По нам, кстати, как отрасли кризис ударил еще и тем что мы должны были 1 апреля начать 10 юбилейную Грушинскую конференцию и приняли тяжелое решение перевести ее в онлайн. Сейчас мы постепенно подбираемся еще к одному тяжелому решению, мы хотели в мае провести индустриальный форсайт, в форме форсайт-флота, уже решили, что это будет озеро Ильмень, зафрахтовали кораблик, назвали все это Социофлот. Сейчас, скорее всего, решим его тоже не проводить, но потом обязательно проведем. После завершения острой фазы пандемии те, кто выжил, встретятся и будут визионировать и искать рецепты спасения. Пока нет никаких революций и признаков нет. Пока еще терминальная угроза, пока еще мнение, что короновирус не так страшен, как экономический кризис, не овладело массами, но чем ближе мы будем к победе над ним, тем меньше мы его будем бояться, тем больше будут актуальными становиться темы экономического спасения. Тут все зависит от эффективности антикризисных мер, я лично пессимист в этом плане и не жду что они будут сильно оптимистичными, оценки всемирного банка свежие -5,5 процента ВВП в этом году, при том, что в мире в среднем -3, мы провалимся глубже, чем мир в целом, и восстанавливаться будем больше. Обычный сценарий прохождения кризиса в России, в виду нашего политико-экономического устройства, нас долбает сильнее обычно. Поэтому не революция, а такие протестные настроения, поиск альтернативных путей выхода из ситуации — это, безусловно, обострится, но не сейчас, а несколько позже, когда все, наконец, выйдем на улицу.
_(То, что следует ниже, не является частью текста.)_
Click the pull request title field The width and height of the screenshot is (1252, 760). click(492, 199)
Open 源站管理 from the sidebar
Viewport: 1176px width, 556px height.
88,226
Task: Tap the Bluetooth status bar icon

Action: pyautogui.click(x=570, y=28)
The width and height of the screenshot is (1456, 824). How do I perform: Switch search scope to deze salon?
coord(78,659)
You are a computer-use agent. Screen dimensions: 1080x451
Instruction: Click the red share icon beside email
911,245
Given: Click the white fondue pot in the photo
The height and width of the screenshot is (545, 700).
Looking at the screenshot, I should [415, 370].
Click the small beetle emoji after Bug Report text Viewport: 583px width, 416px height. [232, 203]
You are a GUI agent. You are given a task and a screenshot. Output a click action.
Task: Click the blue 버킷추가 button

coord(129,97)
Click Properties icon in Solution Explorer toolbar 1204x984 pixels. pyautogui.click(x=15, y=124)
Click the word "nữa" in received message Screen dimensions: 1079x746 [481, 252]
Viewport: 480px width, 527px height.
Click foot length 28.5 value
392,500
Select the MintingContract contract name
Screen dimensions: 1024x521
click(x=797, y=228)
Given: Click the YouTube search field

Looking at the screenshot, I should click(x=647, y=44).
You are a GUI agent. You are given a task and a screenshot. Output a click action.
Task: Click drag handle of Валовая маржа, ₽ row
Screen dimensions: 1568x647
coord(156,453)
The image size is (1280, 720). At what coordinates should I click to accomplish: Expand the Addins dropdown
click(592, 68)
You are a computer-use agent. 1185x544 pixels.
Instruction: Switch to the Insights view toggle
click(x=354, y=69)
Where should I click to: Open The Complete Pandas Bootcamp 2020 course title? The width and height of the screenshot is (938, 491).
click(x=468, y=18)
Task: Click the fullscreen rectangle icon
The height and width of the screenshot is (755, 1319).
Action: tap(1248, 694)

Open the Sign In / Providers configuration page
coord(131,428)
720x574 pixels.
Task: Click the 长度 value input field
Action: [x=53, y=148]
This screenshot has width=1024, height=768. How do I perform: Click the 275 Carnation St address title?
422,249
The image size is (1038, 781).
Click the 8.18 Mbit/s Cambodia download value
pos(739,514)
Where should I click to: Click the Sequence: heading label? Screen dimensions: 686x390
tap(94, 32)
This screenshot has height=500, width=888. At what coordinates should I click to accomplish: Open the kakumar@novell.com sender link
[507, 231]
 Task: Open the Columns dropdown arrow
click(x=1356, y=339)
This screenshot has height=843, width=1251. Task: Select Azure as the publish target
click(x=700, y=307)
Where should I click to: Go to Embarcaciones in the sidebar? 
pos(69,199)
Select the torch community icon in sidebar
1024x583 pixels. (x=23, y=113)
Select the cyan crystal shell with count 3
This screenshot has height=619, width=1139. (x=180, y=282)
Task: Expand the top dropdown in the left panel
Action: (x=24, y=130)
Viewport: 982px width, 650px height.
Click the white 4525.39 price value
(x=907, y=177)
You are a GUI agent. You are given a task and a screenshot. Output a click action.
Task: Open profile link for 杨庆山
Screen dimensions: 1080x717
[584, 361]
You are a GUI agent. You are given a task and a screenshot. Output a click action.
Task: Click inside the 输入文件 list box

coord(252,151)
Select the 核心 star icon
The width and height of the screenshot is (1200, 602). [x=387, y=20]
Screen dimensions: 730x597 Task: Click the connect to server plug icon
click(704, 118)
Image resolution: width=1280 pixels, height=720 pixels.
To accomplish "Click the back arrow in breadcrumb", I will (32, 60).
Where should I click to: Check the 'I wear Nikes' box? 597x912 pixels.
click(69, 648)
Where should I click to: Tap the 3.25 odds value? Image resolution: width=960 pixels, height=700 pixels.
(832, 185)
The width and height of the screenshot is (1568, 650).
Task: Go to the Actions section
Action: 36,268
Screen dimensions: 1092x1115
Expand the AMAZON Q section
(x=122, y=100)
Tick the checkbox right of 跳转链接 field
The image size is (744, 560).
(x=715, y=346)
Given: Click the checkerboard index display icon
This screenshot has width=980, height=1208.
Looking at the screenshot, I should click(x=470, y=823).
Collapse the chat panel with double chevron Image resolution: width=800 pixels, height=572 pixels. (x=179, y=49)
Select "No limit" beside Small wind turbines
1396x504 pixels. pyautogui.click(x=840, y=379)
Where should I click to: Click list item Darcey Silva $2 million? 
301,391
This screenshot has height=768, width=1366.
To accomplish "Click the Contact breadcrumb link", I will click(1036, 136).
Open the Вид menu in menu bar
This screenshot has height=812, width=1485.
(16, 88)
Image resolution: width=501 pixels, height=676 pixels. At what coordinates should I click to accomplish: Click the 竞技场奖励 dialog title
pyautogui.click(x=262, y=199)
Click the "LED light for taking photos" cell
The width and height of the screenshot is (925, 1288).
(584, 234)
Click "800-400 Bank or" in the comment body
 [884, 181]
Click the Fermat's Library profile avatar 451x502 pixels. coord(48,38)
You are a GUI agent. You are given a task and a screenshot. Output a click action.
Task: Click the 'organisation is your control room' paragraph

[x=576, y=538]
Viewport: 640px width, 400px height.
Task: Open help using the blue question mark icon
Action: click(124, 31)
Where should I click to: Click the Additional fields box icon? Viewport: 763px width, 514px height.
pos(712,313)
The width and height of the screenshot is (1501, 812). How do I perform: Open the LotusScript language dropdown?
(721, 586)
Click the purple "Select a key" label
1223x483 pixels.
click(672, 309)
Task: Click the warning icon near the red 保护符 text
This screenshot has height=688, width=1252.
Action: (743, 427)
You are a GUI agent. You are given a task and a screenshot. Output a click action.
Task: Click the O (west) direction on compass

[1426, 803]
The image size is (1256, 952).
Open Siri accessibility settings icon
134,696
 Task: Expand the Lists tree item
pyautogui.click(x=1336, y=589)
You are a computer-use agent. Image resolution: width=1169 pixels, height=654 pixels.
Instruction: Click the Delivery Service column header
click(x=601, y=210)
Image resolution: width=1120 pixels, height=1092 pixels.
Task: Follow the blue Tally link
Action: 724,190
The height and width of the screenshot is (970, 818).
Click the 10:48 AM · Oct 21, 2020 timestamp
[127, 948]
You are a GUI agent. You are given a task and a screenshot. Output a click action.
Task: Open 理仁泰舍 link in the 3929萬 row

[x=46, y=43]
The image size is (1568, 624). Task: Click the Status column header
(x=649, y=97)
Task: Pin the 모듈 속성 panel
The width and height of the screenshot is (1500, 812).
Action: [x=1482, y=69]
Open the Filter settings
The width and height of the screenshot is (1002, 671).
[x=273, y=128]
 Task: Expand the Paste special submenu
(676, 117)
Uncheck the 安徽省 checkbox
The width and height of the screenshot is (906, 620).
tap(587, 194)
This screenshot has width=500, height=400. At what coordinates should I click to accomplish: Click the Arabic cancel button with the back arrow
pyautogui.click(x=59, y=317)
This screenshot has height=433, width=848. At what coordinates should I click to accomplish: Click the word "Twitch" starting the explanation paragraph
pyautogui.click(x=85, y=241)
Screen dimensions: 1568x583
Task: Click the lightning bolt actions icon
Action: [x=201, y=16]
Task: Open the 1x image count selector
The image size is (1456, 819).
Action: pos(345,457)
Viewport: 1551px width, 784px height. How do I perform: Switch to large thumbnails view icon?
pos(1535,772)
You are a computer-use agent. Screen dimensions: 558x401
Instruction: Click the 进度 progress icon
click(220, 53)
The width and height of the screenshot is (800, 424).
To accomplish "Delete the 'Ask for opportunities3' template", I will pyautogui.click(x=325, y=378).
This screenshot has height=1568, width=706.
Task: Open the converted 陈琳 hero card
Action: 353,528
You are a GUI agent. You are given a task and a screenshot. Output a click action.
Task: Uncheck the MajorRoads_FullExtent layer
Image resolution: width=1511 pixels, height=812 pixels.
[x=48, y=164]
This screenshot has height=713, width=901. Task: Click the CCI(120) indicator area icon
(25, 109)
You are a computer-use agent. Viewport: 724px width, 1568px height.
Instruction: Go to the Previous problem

Во всех смыслах.
Алексей Куртов, РАПК
У нас сегодня была с утра еще одна конференция, Марат Баширов говорил интересные вещи на эту тему и сказал из своего опыта работы в Луганске, что люди боятся опасности смертельной обычно 2-3 недели, потом невозможно — люди начинают возвращаться либо необходимым занятиям, либо к сопротивлению тому, что происходит снаружи. Все может начаться гораздо раньше, сопротивление психологическое, чем мы это себе представляем.
Валерий Федоров, ВЦИОМ
Всяко может быть. Разумеется, у меня нет волшебного шара, в который я могу посмотреть и сказать, как оно будет. Наш опыт наблюдения за многочисленными кризисами показывает, что идти и протестовать, требовать чего-то у власти россияне последние 20 лет считают наименее эффективной стратегией выхода из кризиса. Наиболее эффективной они считают само спасение. Как будет в этот раз, увидим.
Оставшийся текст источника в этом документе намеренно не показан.